The Conservatism principle, when used in accounting, states that a company should always anticipate on future losses, but never on future gains. This to prevent the company, as well as investors, from acting upon overly positive financial reports, only to find out at a later stage that those anticipated gains were never realized. This ultimately affects the owners and investors negatively. So how does the conservatism principle help with our personal finances?
The conservatism principle & personal finance
Before I go into depth, I’d like to share a story which will highlight a mistake I used to make. When I was planning a trip to Montreal, Canada, and making the calculations for how much money was needed, I included income which I had not received yet. Among the included income would be my tax return and items I had put up for sale, but not yet sold.
Neither of these incomes had been realized at the time of departure. To account for my costs during the trip, I used my paycheck, which mostly was meant for other purposes. After my trip I noticed how hard you get hit when income which you anticipated on, isn’t collected. Until I finally received my tax return, I was forced to live incredibly frugal.
Of course, everyone can see that in this example I handled quite stupidly, if I might say so myself, although it does paint a clear picture. It shows how I was anticipating on future income, and it shows the impact this way of money management can have.
However, many people make these kind of calculations: they divide their future income according to the upcoming purchases they are planning to make. The future income is already “used up” in their heads. But when these incomes aren’t realized or unexpected costs come along, it messes with your finances.
Even the most obvious of incomes, your salary, shouldn’t be anticipated on. A company could have financial challenges which might lead to a decision where salaries will be paid out later, or in two parts. Or worse, a company could go bankrupt. When certain gains aren’t realized, you suddenly have to find another way to make up for the amount that you are quickly in need of. 10 out of 10 times this is nearly impossible, causing stress that could have been prevented.
Anticipate on future expenses instead
In contrast, anticipating on future expenses will prepare you for what is yet to come. Once you reckon certain expenses have to be accounted for, you will do good setting money aside until these have to be paid. Might any of these expected expenses resolve for whatever reason, I would recommend you to either save or invest that particular amount you had put aside. If you choose to spend it on anything else really, you will miss out on an opportunity to get ahead financially.

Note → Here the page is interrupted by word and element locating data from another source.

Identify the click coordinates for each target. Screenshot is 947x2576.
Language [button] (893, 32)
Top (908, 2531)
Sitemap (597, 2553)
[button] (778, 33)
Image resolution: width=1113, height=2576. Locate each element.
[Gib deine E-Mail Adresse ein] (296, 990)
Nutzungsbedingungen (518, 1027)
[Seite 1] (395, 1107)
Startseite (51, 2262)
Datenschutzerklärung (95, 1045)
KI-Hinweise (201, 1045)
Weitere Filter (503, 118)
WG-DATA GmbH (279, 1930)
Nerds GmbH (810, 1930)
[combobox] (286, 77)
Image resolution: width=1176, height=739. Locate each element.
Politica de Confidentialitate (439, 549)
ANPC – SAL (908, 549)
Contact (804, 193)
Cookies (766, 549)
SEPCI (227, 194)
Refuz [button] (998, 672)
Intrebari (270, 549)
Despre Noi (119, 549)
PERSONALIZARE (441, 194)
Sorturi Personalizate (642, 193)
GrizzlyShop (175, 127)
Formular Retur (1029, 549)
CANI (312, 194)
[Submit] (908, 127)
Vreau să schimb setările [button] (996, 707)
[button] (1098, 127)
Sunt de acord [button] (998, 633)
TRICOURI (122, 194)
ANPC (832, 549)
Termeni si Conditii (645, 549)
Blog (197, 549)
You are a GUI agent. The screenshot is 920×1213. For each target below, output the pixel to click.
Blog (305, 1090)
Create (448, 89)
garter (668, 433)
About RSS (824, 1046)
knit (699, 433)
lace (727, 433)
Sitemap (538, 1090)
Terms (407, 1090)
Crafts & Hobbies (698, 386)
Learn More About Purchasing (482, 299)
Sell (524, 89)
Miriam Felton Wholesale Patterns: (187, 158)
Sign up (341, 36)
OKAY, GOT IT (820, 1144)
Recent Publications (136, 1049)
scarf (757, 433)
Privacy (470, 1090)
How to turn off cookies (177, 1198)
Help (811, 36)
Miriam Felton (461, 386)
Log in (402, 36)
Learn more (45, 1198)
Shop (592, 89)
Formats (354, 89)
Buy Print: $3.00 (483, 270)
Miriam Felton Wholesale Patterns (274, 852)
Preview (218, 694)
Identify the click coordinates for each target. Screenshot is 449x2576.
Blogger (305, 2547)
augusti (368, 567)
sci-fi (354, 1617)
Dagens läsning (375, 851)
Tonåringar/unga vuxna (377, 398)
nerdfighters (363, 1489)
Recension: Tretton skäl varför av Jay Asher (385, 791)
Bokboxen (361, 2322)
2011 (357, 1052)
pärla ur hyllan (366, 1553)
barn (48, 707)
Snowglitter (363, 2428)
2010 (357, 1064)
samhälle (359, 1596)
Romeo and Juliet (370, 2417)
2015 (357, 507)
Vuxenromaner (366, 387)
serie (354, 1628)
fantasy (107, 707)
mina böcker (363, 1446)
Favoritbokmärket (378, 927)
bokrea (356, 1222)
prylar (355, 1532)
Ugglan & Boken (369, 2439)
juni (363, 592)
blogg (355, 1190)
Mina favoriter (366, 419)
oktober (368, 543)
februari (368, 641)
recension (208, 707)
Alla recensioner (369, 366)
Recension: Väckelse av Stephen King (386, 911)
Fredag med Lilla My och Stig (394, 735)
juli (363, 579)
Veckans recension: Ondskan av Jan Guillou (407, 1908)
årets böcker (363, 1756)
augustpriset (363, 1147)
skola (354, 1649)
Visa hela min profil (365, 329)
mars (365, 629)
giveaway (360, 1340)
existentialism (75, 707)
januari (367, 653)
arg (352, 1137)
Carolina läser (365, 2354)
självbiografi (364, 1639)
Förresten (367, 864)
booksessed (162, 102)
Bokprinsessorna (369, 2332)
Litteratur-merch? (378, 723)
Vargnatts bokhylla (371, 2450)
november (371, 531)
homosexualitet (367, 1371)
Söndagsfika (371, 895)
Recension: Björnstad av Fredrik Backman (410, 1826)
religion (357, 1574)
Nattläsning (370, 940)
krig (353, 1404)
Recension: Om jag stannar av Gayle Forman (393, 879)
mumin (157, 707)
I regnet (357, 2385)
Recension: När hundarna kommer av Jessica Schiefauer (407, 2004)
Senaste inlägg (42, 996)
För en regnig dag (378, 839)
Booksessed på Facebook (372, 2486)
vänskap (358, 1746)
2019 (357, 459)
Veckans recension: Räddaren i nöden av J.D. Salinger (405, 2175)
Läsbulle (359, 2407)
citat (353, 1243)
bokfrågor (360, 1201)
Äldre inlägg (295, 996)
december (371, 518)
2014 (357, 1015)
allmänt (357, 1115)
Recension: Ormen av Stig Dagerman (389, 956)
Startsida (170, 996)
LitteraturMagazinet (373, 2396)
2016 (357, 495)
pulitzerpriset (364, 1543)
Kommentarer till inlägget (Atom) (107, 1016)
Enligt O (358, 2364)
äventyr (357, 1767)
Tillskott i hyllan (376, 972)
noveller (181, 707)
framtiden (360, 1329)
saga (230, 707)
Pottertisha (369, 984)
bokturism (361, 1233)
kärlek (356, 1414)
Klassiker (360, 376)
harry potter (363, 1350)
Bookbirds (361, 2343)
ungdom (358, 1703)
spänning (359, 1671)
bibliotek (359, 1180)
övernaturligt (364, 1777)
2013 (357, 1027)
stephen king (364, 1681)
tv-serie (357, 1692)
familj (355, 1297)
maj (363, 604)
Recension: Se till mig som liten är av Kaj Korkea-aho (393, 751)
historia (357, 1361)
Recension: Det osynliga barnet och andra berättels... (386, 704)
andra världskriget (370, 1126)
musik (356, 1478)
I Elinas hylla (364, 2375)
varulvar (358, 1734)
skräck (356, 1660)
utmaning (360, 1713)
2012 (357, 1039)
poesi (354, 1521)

A way that could help you anticipate on future expenses, even without expecting any, is to create a financial buffer. Also knows as an emergency fund. With an emergency fund, you will always be prepared for any expenses that are yet to occur.
The Conservatism Principle should help considerably in making wise monetary decisions. Never include yet to be earned income in any calculations, and always be aware of expenses that might be around the corner.